Consequently, months and even years of additional care, at the expense of the Commonwealth, have resulted for large groups of patients to whom specific treatments were denied. Depression cases have committed suicide, disturbed cases have continued with unnecessary violence, and among such untreated patients, there has been a definite contribution toward the secondary problems of overcrowding and difficult management.

From one of the best State mental hospitals, which routinely required written permission before instituting such special therapies, but which now no longer exacts formal permission, because of confidence in their technique and results, the following comparative statistics are submitted:

Discharged from hospital in less than one year’s treatment
(Malaria fever) 1930-1932 1940-1942
Syphilis of central nervous system 12.9% 26.7%
(Electroshock) Manic depressive 59.2% 68.7%
(Insulin and/or Electroshock) Dementia praecox 35.6% 46.1%
(Electroshock) Involutional 39.3% 52%
(75% in 1944-45)

The foregoing statement of facts, which you furnished, raises the question whether, in cases where patients are committed for care and treatment to State [17]*17mental hospitals, the power and duty to give such patients the necessary, proper and indicated standard treatment should be prevented or impeded by the unavailability, or the occasional lack of cooperation, of some relatives who-might later retaliate by lawsuits, on the basis that' explicit permission to administer such treatments was never given.

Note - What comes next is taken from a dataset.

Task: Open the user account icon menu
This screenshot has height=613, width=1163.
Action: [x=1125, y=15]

The original request for an opinion relates particularly to shock treatments and malaria fever treatments. We are informed that the closést approach in importance to shock treatments is the use of malaria fever for syphilis of the brain; and that in the latter cases, it is not customary to request permission to use the treatments, because they have become part of the general standard procedure.

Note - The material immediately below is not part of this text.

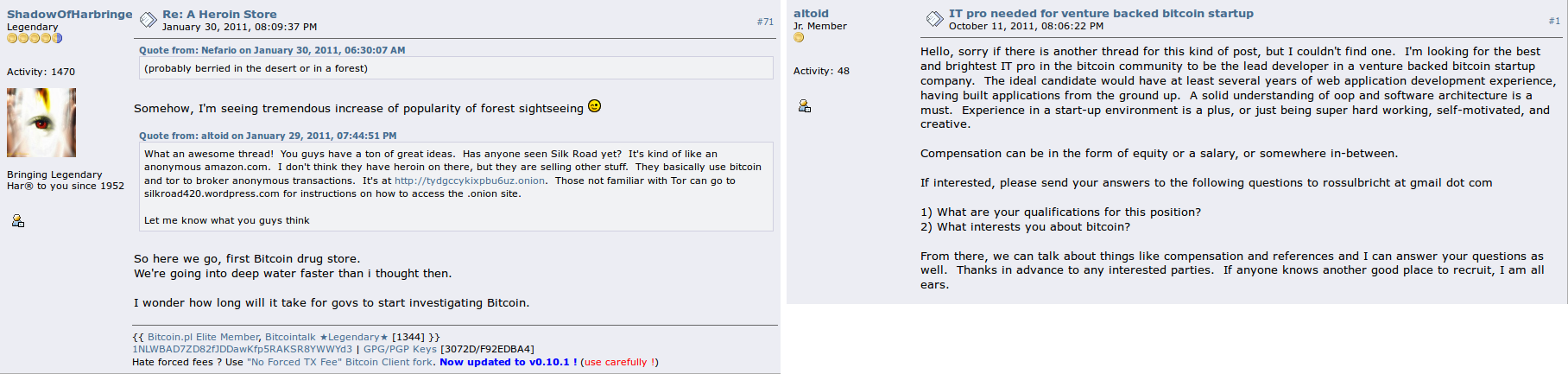
Task: Click altoid's Jr. Member rank coin
Action: coord(799,37)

The request deals principally with electric shock treatments, and we have since been informed that no special consideration need be given to malaria fever treatments. Therefore, what is hereinafter discussed principally concerns only electroshock therapy. Furthermore, the subject of general surgical operations upon mental patients of State hospitals of this Commonwealth is not within the scope of the purposes of this opinion.

The electric shock treatment herein referred to consists of weak electric currents (115 volts, 1 ampere), applied to the temples; due to the sudden convulsion which usually occurs at the beginning of the treatment, sometimes there is a fracture of the arm or shoulder, but rarely have there been any such incidents in State mental hospitals.

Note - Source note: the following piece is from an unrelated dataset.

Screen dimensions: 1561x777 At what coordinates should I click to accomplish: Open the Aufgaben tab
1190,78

We understand that shock treatments have been used by the State mental hospitals of this Commonwealth since 1939, and that during this time, there have been no deaths from the use of these treatments. There is at present a patient population in State mental hospitals of about 35,000; depression cases in which [18]*18shock treatment is indicated amount to about one third of the above total.

Mental patients are generally legally, mentally and medically incapable of giving consents to methods of treatment or other matters relating to their care and maintenance; therefore, it may be necessary to attempt resort to friends or relatives, who may prove unavailable, or unwilling to cooperate.

There is an indeterminate minimum of about five percent of patients with whom difficulty is experienced in obtaining consents. Obviously, it is desirable to avoid the necessity of obtaining such consents, if possible, especially since such consents are generally considered unnecessary, because the treatments now constitute a recognized established procedure.

There are many other forms of treatment in use in the State mental hospitals in which consents are not considered necessary as follows: Infra red rays, ultra violet rays, insulin, drugs — orally and by needles, and hydrotherapy — wet packs, tubs, etc.

If written consent is necessary in any form of treatment, where is the line to be drawn?

Since superintendents of State mental hospitals throughout the Commonwealth differ in their views and practices concerning the question whether consents in such cases are necessary, it is advisable to establish a uniform practice. In order to do so, careful consideration must be given to the necessity, nature and beneficial results of such treatments.